Collected data
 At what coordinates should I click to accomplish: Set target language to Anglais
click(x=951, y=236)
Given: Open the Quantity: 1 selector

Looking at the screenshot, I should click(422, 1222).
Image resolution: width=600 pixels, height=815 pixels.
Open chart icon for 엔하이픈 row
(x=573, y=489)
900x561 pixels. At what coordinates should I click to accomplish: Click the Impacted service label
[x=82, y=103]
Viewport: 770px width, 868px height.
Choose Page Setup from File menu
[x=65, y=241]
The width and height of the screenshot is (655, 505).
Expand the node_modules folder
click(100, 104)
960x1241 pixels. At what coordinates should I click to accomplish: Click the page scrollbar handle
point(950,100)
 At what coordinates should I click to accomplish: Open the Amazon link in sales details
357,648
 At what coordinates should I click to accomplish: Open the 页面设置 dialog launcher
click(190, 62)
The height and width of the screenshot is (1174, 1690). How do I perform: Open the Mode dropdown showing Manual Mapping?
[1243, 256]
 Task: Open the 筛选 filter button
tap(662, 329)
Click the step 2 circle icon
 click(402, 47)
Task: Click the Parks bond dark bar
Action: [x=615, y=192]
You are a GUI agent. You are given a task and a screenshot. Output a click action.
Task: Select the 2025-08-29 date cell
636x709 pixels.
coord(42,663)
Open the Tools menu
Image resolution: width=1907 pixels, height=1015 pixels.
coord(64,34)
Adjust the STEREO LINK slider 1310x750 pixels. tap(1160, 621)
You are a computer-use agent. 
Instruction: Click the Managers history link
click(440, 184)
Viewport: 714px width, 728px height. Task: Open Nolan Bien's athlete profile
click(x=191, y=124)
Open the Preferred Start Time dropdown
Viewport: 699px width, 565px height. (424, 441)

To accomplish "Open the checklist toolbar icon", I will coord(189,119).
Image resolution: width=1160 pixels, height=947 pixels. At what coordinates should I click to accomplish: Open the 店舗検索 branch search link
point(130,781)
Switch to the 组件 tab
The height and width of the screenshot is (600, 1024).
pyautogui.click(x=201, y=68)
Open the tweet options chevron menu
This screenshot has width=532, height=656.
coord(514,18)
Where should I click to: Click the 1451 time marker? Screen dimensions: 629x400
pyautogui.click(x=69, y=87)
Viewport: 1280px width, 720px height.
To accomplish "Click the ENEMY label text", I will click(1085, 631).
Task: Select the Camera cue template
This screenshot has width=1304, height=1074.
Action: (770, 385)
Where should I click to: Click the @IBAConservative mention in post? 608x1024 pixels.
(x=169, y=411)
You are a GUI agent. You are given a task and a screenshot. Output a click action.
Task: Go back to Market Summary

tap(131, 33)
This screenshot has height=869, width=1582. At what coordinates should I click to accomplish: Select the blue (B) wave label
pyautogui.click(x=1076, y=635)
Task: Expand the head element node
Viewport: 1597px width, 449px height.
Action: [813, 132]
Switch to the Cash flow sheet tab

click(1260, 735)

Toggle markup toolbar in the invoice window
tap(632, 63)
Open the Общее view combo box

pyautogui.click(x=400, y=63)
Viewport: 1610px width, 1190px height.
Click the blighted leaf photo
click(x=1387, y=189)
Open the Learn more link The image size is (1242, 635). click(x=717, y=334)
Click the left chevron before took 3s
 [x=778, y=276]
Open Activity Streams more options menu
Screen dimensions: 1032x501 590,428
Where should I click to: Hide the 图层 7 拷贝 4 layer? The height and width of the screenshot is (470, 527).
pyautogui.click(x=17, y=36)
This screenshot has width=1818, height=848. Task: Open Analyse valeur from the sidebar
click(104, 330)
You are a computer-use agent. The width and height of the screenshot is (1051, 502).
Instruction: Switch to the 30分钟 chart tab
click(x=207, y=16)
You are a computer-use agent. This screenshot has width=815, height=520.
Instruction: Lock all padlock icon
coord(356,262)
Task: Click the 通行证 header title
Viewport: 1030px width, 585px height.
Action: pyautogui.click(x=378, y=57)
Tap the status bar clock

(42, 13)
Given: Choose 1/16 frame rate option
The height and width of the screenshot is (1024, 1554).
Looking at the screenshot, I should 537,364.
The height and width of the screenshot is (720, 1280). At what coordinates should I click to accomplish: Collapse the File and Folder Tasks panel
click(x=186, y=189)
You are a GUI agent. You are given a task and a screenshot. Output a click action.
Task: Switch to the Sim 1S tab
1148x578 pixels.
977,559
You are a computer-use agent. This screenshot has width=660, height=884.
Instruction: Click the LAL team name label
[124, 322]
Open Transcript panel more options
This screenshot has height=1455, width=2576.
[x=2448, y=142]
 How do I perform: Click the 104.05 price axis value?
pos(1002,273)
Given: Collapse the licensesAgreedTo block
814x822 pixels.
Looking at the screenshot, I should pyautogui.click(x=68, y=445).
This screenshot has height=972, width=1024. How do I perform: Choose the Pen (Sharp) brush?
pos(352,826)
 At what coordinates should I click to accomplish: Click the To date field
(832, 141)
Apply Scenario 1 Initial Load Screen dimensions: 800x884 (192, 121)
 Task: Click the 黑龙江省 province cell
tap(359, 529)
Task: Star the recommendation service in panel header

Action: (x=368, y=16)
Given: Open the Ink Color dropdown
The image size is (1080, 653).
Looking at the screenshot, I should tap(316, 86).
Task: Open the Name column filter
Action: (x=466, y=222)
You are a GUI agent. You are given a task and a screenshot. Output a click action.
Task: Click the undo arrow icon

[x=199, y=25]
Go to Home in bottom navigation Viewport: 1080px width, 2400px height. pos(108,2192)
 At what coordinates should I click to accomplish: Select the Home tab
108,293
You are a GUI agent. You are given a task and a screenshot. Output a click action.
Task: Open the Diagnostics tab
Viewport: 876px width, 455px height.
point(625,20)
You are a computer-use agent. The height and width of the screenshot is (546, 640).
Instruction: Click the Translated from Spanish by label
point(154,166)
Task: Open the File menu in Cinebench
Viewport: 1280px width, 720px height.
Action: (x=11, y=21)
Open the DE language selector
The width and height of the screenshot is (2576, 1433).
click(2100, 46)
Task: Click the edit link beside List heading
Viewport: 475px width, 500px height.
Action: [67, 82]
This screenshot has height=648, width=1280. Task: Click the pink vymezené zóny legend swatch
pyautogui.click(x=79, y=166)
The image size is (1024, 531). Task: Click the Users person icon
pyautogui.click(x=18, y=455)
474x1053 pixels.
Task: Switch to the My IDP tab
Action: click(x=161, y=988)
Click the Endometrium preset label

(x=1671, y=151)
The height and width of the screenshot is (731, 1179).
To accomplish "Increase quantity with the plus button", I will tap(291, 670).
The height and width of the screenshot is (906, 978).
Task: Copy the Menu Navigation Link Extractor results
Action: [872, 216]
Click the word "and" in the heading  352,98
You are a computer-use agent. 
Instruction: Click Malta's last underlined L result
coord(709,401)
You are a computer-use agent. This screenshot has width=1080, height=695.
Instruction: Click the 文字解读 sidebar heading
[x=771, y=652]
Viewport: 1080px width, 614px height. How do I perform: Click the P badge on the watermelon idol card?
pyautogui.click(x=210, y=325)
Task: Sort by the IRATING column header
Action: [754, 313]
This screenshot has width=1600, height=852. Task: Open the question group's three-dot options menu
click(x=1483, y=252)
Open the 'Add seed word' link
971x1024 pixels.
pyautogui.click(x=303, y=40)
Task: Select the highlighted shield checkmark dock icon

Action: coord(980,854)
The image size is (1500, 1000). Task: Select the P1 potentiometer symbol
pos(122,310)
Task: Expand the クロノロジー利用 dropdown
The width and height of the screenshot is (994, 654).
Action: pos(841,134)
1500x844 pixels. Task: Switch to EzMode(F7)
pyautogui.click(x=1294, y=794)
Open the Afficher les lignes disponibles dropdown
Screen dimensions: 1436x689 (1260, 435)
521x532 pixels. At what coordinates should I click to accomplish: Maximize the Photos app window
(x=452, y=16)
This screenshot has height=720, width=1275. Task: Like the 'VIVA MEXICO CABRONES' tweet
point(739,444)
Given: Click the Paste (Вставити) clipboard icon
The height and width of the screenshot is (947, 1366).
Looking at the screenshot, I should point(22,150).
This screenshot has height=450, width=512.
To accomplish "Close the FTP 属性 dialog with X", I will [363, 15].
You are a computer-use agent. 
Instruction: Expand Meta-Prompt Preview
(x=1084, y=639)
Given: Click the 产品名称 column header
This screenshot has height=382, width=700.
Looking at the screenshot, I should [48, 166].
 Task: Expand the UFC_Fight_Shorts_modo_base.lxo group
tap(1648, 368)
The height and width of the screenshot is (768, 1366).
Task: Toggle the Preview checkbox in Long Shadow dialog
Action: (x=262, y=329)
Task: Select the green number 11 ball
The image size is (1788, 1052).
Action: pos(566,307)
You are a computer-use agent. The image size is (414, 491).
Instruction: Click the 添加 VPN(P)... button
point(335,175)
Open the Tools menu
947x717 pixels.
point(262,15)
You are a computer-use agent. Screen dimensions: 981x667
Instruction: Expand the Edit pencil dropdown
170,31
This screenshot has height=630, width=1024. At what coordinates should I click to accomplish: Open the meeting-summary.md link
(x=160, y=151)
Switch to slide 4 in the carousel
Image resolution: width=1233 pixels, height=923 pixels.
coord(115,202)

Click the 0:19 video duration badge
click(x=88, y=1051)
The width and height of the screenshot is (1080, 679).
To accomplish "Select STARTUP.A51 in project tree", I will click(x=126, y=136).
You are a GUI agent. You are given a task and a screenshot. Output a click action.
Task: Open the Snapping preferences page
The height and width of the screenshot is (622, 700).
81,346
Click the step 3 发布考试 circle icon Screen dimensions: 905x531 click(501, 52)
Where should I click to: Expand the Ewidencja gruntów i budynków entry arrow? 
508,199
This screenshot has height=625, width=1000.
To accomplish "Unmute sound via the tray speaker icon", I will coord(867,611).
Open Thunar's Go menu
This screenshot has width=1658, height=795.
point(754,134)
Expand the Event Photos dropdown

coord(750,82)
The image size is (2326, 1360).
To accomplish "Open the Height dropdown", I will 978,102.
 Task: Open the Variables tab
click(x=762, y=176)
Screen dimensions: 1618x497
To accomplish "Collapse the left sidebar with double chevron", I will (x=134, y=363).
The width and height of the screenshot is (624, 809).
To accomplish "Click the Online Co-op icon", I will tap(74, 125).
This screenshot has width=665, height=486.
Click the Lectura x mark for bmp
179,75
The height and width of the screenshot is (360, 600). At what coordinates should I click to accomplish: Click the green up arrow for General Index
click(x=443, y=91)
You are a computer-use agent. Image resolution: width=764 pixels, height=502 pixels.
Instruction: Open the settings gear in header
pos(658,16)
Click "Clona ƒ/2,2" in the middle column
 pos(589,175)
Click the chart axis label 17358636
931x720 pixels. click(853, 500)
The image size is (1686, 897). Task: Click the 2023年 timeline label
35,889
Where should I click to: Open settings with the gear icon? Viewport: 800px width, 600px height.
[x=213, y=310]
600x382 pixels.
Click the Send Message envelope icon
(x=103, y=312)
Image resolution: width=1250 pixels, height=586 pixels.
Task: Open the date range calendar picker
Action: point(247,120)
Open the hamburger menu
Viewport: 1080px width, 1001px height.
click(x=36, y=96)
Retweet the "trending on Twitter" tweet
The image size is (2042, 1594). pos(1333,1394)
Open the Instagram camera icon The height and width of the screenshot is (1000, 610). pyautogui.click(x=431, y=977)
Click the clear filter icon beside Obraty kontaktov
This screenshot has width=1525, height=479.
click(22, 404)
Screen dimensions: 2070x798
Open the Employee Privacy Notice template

▸ What the task requires
Copy out every line in the entries above that holds "computer".

▸ Output for this exercise
You are a computer-use agent. 
You are a computer-use agent. The width and height of the screenshot is (1051, 502).
You are a computer-use agent. This screenshot has width=815, height=520.
You are a computer-use agent. This screenshot has width=660, height=884.
You are a computer-use agent. The height and width of the screenshot is (546, 640).
You are a computer-use agent. 
You are a computer-use agent. This screenshot has width=1080, height=695.
You are a computer-use agent. 
You are a computer-use agent. The image size is (414, 491).
You are a computer-use agent. Screen dimensions: 981x667
You are a computer-use agent. Image resolution: width=764 pixels, height=502 pixels.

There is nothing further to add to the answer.